Dave Justice, who began the season in the minors and blossomed into baseball's best baby boomer, was the near-unanimous choice yesterday as National League rookie of the year.
Justice hit 28 homers for the Atlanta Braves, most of them after he took over in right field when Dale Murphy was traded to Philadelphia in early August. Justice batted .282 with 78 RBI in 127 games.
Justice received 23 of 24 first-place votes for 118 points. Montreal second baseman Delino DeShields got the other first-place vote and placed second with 60 points.
Cincinnati first baseman Hal Morris (13), San Francisco pitcher John Burkett (12), Chicago pitcher Mike Harkey (7), St. Louis catcher Todd Zeile (4) and Montreal outfielders Marquis Grissom (1) and Larry Walker (1) followed in the voting. Two members of the Baseball Writers Association of America in each NL city voted.
Justice, 24, joined Earl Williams (1971) and Bob Horner (1978) as Atlanta players to win the award. The American League rookie of the year will be announced today.

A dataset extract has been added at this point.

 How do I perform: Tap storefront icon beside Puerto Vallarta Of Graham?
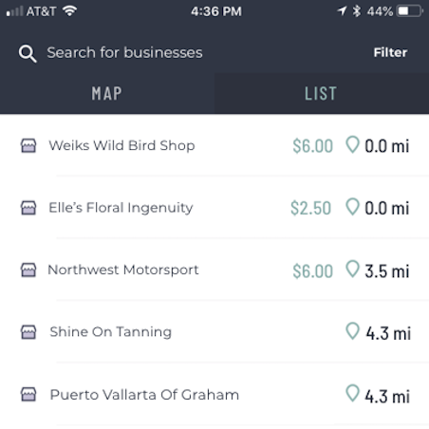[x=28, y=394]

At the start of the season, Justice was not in Atlanta's plans. He sustained a broken cheek bone in spring training and began the year at Triple-A Richmond. Even when Justice joined the Braves on May 16, he played out of position at first base.
Justice, Atlanta's fourth-round choice in the 1985 draft, had never hit more than 12 home runs for one team in a season before this year.